Prompt: From the entries that follow, reproduce exactly and only the lines from the line with "Given: Open image search via camera icon" to the line with "1200x568 pixels.", endpoints included.

Dataset records:
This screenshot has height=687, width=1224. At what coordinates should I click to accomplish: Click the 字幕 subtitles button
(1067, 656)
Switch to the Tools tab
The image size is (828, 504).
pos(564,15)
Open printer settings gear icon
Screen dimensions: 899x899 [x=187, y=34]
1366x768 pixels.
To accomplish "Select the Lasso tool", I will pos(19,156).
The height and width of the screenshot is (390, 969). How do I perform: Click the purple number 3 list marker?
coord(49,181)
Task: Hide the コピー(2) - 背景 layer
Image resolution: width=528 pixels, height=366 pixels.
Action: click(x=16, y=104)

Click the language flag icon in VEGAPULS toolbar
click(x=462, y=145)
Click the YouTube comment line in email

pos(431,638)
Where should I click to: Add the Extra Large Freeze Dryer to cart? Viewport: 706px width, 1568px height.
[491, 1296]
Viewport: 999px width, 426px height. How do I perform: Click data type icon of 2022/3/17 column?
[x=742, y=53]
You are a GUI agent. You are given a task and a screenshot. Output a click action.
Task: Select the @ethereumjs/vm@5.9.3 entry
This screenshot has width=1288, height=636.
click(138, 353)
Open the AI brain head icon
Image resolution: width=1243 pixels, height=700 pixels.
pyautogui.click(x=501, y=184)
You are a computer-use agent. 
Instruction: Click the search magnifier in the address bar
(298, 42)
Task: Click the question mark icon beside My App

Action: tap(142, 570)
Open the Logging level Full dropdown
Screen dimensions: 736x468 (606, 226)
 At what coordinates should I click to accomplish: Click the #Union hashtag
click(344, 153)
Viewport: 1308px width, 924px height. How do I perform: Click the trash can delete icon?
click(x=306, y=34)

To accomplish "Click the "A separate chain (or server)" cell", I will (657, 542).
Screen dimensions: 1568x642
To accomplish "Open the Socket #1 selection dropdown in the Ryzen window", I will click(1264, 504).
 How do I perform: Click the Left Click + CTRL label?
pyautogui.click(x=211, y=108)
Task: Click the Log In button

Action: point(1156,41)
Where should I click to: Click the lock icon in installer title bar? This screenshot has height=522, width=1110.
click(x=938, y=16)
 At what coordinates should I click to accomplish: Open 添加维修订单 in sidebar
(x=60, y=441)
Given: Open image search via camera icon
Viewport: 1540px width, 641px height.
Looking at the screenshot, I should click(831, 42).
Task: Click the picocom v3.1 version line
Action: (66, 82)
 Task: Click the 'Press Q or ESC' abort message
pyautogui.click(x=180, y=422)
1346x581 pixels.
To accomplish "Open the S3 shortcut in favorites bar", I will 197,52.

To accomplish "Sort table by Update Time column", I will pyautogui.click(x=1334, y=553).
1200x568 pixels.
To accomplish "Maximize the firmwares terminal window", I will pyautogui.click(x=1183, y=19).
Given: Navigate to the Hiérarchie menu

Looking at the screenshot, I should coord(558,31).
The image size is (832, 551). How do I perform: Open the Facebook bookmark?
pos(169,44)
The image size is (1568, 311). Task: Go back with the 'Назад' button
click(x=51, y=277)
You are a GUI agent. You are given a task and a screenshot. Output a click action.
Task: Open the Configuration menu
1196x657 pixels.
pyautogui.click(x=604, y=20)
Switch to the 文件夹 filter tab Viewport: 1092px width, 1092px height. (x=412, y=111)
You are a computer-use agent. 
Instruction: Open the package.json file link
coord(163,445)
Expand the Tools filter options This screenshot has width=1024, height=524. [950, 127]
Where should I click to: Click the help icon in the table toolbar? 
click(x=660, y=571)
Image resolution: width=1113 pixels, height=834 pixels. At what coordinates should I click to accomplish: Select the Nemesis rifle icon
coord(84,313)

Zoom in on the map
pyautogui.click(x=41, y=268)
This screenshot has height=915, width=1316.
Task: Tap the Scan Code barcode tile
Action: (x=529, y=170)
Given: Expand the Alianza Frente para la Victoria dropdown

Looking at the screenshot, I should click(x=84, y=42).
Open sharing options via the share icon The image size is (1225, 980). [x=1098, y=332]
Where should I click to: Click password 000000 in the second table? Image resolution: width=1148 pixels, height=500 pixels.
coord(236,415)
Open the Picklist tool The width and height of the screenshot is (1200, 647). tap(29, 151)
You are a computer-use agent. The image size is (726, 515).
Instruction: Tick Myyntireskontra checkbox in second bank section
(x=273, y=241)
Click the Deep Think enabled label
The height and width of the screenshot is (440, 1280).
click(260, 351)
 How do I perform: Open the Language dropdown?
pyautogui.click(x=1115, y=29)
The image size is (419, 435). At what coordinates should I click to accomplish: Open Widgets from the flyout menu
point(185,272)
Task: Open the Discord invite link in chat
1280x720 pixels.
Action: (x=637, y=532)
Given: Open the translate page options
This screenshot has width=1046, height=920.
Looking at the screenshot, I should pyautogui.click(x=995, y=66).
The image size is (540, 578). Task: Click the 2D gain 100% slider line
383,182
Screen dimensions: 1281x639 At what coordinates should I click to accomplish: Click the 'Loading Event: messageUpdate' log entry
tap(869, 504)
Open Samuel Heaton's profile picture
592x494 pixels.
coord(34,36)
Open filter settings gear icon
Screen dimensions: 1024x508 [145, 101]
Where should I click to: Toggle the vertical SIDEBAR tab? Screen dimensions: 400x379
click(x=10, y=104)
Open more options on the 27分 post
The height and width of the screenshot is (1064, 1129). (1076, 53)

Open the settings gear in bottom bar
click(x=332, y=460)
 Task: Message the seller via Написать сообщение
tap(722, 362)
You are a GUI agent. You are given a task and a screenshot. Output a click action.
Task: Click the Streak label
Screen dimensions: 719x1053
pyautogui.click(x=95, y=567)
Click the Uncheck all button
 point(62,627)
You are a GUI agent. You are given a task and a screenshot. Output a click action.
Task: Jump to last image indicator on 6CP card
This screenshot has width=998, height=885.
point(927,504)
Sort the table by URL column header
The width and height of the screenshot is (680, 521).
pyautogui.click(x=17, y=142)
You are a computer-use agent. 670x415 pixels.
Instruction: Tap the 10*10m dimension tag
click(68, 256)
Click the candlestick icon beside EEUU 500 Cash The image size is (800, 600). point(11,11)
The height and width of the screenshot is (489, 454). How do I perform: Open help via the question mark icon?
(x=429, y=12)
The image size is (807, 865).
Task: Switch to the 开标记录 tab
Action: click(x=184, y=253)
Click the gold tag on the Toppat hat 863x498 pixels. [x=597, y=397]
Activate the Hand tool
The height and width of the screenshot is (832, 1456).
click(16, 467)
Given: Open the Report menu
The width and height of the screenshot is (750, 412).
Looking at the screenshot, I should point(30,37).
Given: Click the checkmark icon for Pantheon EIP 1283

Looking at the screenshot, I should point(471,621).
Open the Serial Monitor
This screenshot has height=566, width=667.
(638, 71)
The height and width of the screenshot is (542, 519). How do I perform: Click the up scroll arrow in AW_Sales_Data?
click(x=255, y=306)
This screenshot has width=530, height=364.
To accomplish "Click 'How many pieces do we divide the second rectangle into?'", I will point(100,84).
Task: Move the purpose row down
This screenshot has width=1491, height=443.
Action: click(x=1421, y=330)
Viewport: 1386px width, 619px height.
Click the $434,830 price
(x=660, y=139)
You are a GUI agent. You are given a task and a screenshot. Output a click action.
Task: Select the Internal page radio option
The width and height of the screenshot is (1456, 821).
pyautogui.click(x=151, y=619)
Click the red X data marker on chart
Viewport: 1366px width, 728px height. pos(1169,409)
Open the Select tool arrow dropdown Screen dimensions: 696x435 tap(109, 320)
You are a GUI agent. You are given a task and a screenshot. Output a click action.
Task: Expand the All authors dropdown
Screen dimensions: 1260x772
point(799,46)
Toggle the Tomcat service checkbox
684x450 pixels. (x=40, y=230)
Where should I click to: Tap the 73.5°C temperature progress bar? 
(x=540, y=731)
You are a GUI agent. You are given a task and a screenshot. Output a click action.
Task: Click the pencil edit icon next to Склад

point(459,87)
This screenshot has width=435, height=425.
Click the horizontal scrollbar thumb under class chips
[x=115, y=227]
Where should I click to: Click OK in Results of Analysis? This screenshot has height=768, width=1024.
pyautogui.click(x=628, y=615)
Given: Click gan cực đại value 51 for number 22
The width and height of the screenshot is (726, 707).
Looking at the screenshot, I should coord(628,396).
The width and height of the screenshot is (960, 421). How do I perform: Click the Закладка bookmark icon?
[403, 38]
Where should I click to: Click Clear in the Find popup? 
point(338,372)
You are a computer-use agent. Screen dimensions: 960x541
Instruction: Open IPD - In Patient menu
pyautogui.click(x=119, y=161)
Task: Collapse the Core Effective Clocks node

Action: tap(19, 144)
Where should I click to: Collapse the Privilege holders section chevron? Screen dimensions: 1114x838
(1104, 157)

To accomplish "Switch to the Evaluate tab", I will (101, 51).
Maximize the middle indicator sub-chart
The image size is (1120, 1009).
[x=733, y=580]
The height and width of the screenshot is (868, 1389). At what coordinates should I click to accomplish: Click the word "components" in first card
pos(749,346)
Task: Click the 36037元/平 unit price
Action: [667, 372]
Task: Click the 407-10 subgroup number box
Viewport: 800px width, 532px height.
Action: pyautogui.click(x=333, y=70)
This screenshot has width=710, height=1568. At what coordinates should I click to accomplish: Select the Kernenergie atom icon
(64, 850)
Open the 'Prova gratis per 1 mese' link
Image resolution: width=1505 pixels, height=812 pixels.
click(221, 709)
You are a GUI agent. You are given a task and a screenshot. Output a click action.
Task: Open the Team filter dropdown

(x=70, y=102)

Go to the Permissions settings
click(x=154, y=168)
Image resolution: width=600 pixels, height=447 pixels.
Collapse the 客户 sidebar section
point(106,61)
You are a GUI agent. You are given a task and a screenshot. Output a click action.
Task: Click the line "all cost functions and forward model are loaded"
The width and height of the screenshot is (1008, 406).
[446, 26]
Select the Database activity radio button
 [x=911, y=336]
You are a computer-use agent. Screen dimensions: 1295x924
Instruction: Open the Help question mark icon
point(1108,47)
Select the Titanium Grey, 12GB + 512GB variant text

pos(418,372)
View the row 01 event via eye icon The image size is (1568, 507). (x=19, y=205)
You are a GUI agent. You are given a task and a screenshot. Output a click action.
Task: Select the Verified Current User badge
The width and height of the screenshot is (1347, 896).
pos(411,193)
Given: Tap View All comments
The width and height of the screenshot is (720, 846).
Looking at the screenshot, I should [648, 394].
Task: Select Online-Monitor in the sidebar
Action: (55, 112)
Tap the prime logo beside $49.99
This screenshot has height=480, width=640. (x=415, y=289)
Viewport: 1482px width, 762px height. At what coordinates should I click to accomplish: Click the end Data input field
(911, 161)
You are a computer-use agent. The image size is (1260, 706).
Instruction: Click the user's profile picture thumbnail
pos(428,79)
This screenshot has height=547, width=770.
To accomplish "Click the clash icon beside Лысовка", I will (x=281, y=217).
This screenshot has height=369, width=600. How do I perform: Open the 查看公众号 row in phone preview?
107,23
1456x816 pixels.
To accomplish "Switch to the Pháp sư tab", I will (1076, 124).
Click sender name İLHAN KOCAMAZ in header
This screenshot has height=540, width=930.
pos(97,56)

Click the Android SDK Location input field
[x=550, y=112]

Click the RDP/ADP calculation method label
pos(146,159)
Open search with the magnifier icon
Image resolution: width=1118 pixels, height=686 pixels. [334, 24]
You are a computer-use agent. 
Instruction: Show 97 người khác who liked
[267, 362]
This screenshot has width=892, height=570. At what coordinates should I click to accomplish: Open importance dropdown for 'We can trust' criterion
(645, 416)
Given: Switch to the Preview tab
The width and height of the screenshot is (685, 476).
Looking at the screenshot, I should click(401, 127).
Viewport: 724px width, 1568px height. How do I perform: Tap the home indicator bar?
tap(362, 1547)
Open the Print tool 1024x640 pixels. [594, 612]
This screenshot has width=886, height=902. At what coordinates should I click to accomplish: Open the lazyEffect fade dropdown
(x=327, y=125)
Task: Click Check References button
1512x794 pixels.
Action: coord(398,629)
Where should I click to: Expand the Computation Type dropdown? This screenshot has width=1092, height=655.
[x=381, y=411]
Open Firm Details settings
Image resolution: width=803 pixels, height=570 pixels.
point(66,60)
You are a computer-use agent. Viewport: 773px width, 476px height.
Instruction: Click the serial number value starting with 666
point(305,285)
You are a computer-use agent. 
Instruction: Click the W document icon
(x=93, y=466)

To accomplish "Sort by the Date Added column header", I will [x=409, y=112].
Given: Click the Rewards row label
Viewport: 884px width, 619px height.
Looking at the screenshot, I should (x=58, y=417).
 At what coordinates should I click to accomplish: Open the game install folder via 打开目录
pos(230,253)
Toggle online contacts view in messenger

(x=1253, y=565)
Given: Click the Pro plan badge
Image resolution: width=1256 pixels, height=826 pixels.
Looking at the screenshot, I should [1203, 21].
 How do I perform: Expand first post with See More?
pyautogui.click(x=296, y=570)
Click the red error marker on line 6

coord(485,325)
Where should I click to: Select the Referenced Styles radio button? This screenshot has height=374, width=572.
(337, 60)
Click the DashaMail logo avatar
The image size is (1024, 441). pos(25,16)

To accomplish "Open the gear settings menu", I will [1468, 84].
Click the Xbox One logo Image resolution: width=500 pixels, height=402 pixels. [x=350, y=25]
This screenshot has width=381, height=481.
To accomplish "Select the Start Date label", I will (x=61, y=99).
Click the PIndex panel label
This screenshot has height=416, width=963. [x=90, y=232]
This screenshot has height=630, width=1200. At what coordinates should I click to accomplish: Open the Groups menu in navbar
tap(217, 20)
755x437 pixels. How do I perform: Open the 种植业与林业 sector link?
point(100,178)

Final answer:
Given: Open image search via camera icon
Viewport: 1540px width, 641px height.
Looking at the screenshot, I should click(831, 42).
Task: Click the picocom v3.1 version line
Action: (66, 82)
 Task: Click the 'Press Q or ESC' abort message
pyautogui.click(x=180, y=422)
1346x581 pixels.
To accomplish "Open the S3 shortcut in favorites bar", I will 197,52.

To accomplish "Sort table by Update Time column", I will pyautogui.click(x=1334, y=553).
1200x568 pixels.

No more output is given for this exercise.